La questione è semplice: gli svizzeri sono il popolo più pacifico del mondo anche perché sono uno dei più armati: due milioni di fucili, pistole e vere e proprie armi da guerra su una popolazione di appena otto milioni di abitanti contando anche donne, anziani e bambini. Se in Italia ci si divide sull’estensione della legittima difesa contemplato dal Decreto Salvini, in Svizzera da anni è sdoganata la cosiddetta «legittima difesa putativa», che da la possibilità al padrone di casa di difendersi sparando anche se il ladro non è armato se si sente in pericolo di vita o tema lo possa essere uno dei suoi familiari.

Impossibile dire se è per questo che in Svizzera i furti in casa sono una rarità, ma di sicuro i ladri non sono invogliati all’idea che qualcuno possa sparare loro addosso con un fucile d’assalto. L’esempio non è fatto a caso, tra le armi più diffuse nelle case svizzere infatti c’è SIG SG 550, anche conosciuto come Fass 90 o StGw 90, un fucile d’assalto prodotto dalla Swiss Arms AG che ha un calibro 5,56 mm ed è l’arma in dotazione dell’esercito elvetico. Anche se il termine per la conclusione del servizio militare è stato ridotto da 42 a 30 anni, rimane infatti immutata l’abitudine di congedarsi acquistando le armi in dotazione ovvero la pistola e il fucile d’assalto, con il solo limite che quest’ultimo viene modificato per bloccare il tiro a raffica e impedire i venti colpi, o trenta a seconda del caricatore, in sequenza.

Gli svizzeri si sentono sicuri così e per questo in tanti domenica prossima si recheranno ai seggi per dire a l’Ue che si tenga pure il suo libero mercato, ma lasci loro le armi. Il problema è anche nostro, dell’Italia: la Svizzera insieme alla Serbia infatti negli ultimi anni è finita più volte al centro delle indagini delle polizie europee come possibile crocevia del traffico illecito di armi che poi finiscono nelle mani del terrorismo islamico.
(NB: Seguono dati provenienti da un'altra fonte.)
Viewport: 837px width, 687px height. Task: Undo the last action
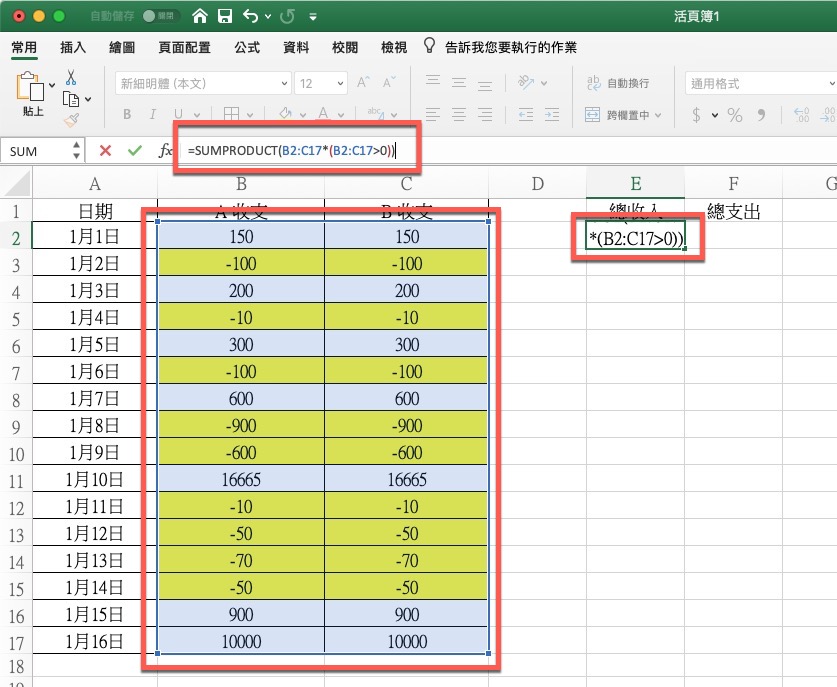(x=250, y=16)
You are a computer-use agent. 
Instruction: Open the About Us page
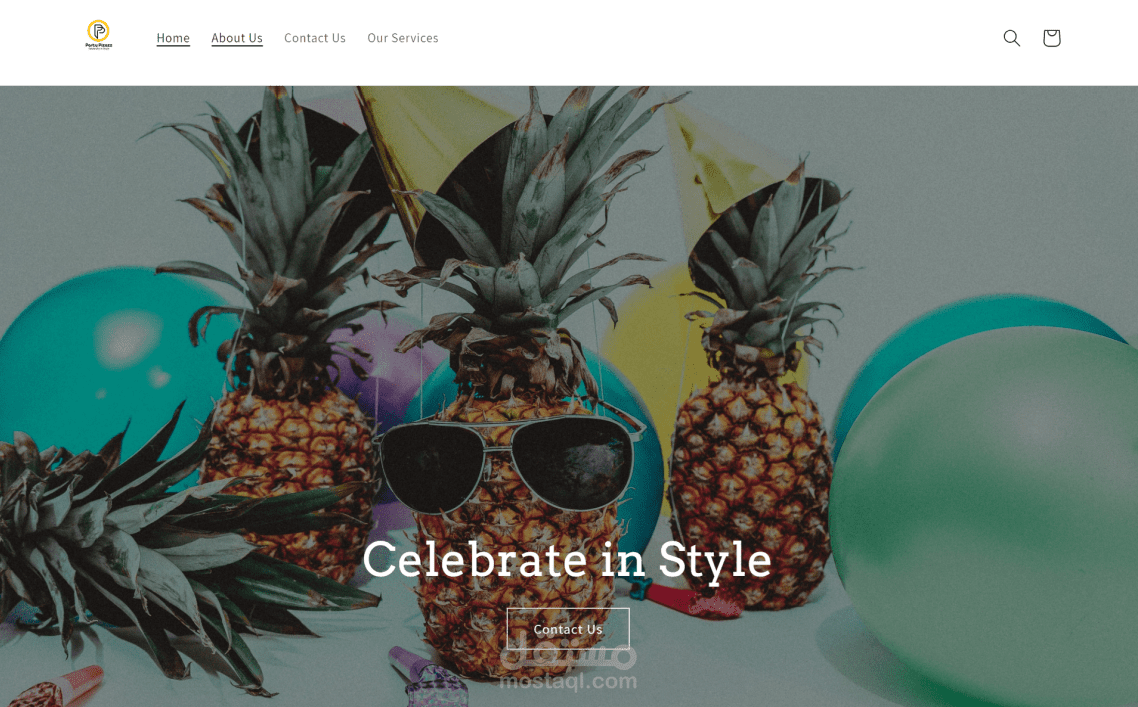237,38
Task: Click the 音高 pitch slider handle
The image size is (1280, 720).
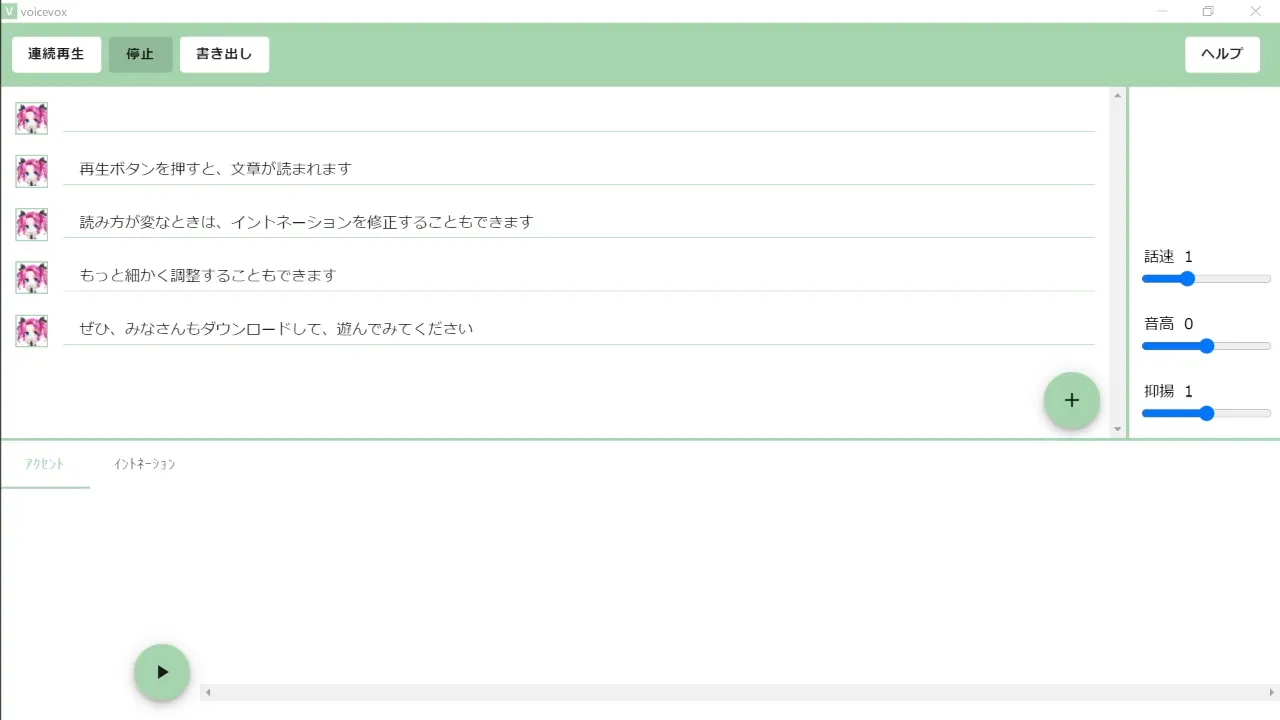Action: pos(1206,346)
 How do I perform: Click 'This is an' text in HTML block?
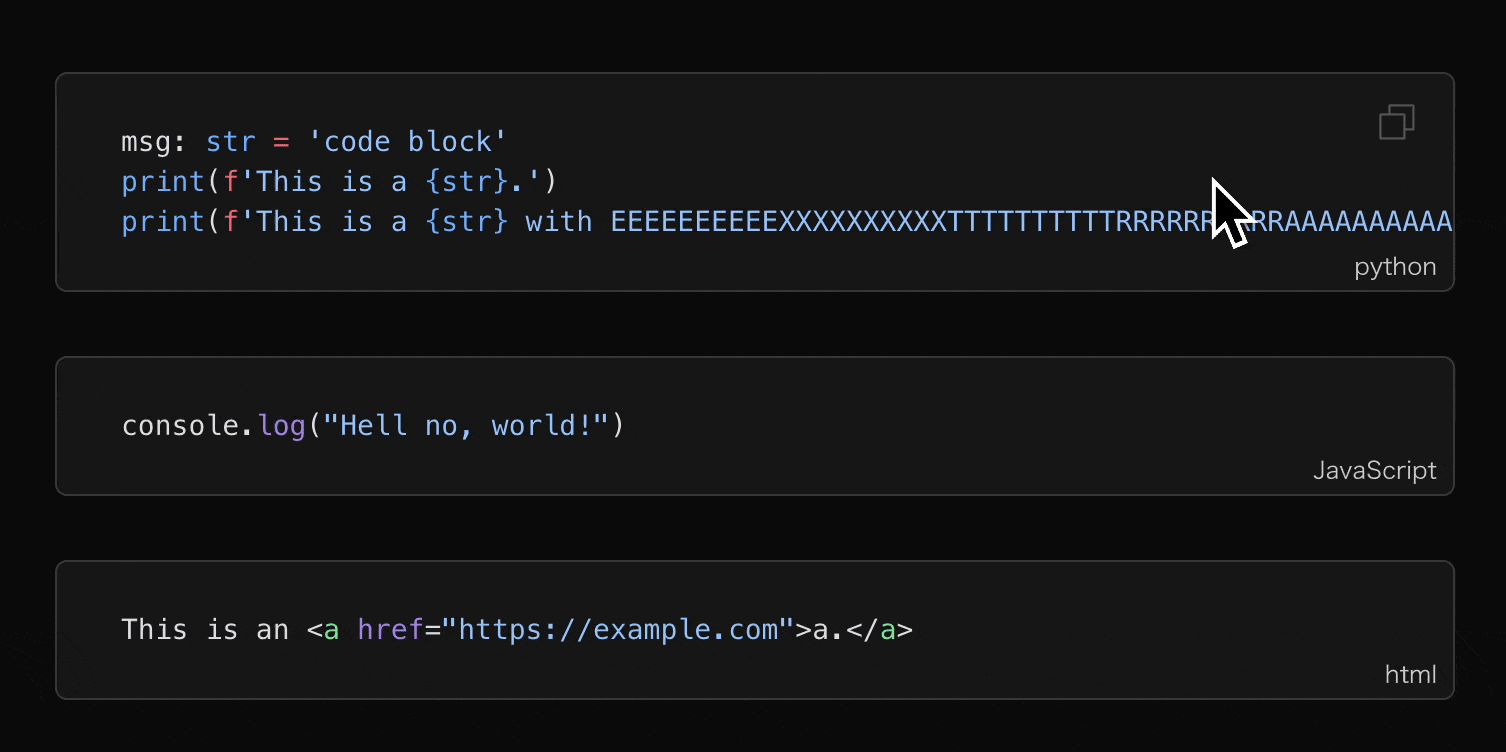point(204,630)
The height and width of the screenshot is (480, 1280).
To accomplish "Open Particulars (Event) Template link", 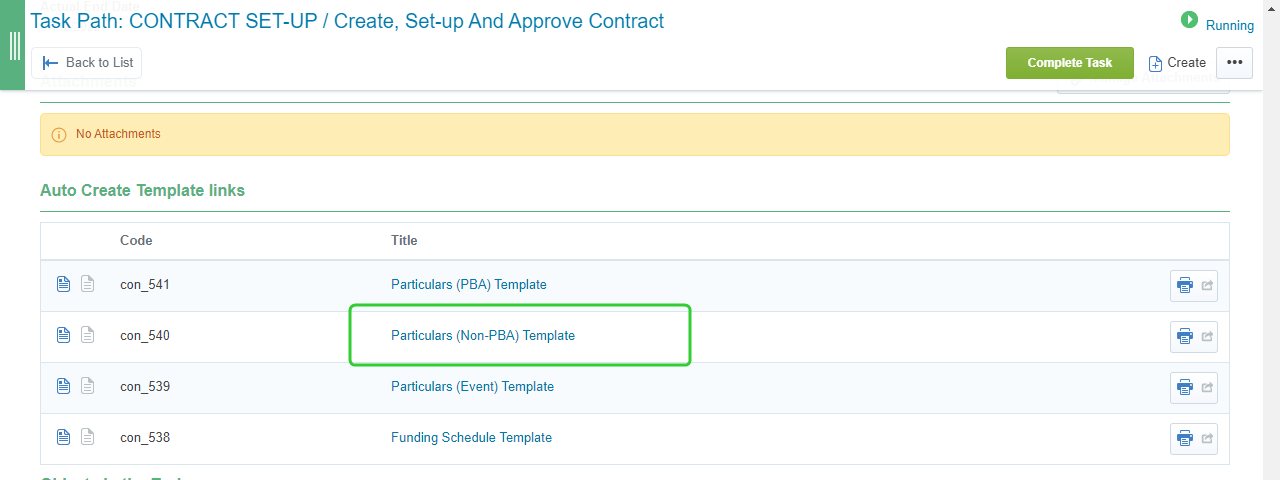I will pos(472,386).
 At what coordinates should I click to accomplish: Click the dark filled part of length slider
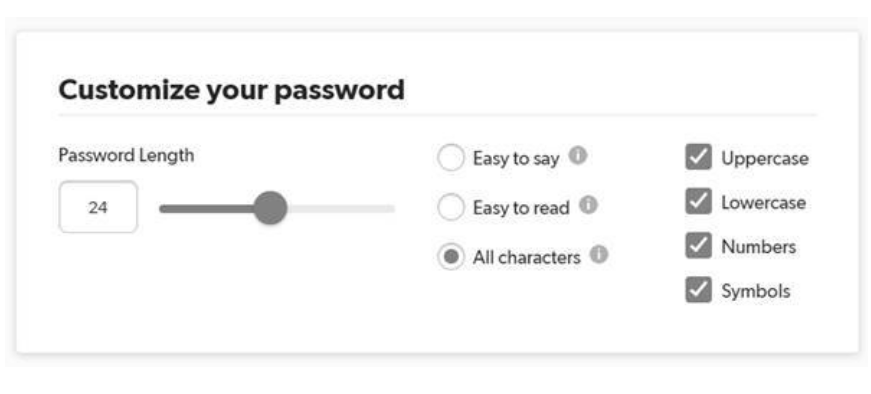click(207, 209)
L’ultimo caso si è verificato una decina di giorni fa nel parcheggio di un supermercato a Cantù, dove i carabinieri hanno fermato quattro persone che stavano contrattando in pieno giorno l’acquisto di un Sig 500 risultato poi rubato in un’abitazione oltreconfine. Due di loro sono stati immediatamente arrestati per porto illegale e detenzione di arma da guerra e rischiano una reclusione fino a 8 anni e una multa che potrebbe arrivare a 20mila euro.